Yo le preguntaría al regresar a la casona:

-¿Y la moza: es entonces tu hermana?

-Mire, patroncito, la verdá que ni sé, porque se mistura la gente de los ranchos, usté vio, somos unos cuantos… es un pueblo de ratas, tal cual…

-¿Un pueblo de ratas? ¿Cómo es eso? La verdad, que ni sabía… -asombrado estaba yo con aquella designación.

-Mi mamá me lo enseñó, porque los patrones de las haciendas le dicen ansí a este sitio donde vivimos…”

-¡Me quieres decir que todos son parientes! Pero si hay como cinco ranchos…

-La verdá, es que no tenemos rancho fijo, uno duerme donde encuentre un lugar… Y la comida la repartimos, de lo que consigue cada uno… A veces se arma trifulca, cuando alguno se aviva y quiere recibir demás.

-Pero tu mamá debe saber si es o no tu hermanita, creo…

-Ella dice que sí, que es… Dígame, ¿le gustó la Lucía, parece, o no?”

-¿Por qué me preguntas?”

-Porque ya está parida, ya tuvo un crío que se le murió enseguida, pura diarrea, se fue quedando seco…

-Mira, ya llegamos casi, otro día me cuentas cómo se formó ese pueblito de ratas, ¿feo nombre, no es?

-Sí, patroncito, estamos bien jodidos, pero bichos no somos…

Habíamos dado un ligera paseata entre los ranchos, surgieron más perros, razas mezcladas; un cerdo se revolcaba en un charco de lodo; algunas gallinas buscaban alimento en los basurales que crecían con el pasto; en la vivienda más grande vimos la bandera nacional, inusitadamente limpia, colgando a un lado del hueco de entrada, tapado o cerrado por una chapa de zinc.

Fuera de aquel núcleo de casuchas, en un declive del terreno, Ramón me indicó un manantial, o cachimba, sin el cual el rancherío no podría subsistir. Un armazón de cuatro palos y una lámina por techo marcaban el lugar.

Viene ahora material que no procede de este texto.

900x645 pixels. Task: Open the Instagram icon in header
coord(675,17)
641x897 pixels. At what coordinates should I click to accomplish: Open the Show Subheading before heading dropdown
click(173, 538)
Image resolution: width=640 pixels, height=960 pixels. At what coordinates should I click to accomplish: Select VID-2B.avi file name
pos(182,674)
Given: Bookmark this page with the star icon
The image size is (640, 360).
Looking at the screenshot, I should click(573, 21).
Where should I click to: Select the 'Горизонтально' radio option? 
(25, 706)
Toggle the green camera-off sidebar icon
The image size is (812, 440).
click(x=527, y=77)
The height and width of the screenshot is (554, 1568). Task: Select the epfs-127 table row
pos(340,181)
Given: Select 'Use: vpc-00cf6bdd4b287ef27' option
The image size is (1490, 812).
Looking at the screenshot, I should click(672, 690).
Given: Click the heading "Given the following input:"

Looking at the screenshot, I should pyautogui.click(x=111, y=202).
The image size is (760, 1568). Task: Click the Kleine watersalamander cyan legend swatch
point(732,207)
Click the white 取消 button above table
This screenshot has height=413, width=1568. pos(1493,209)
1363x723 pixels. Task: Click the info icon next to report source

Pero no hubo otra plática con el negrito Ramón. Aparicio lo descubrió al día siguiente en la cocina, metiendo mano y cucharón en la olla del guisado de pollo con papas y calabaza. De una oreja lo agarró brutalmente y lo sacó de la casa, para darle unas patadas en las piernas y expulsarlo definitivamente. El rapaz salió rengueando y llorando como si muriera. Supe que la mamá no se atrevió a defenderlo para no perder su trabajo.

Las hermanas de Aparicio, cristianas más que católicas, no estuvieron de acuerdo con aquel dramático ostracismo. Sin embargo, callaron sumisamente, aunque por mero azar pude ver al rato cómo ambas hablaban con la mamá de Ramón y le entregaban un discreto paquete con sobras de la cena. La mamá marchó hacia el pueblo de ratas, ya con las estrellas altas.

Solo dos días más me quedé en la hacienda, para dar unos paseos a caballo. Décadas después, un amigo ingeniero agrónomo me mostró un mapa ampliado de la zona, conservado en una biblioteca de la frontera norte. Lo extendimos y busqué la estación Churchill, unas líneas rojas simulando vías férreas en la delgada cartulina. A tres centímetros (trescientos metros) de la parada del tren había un punto negro señalado con el nombre de Pueblo Ramón. Y un detalle: “115 hab”.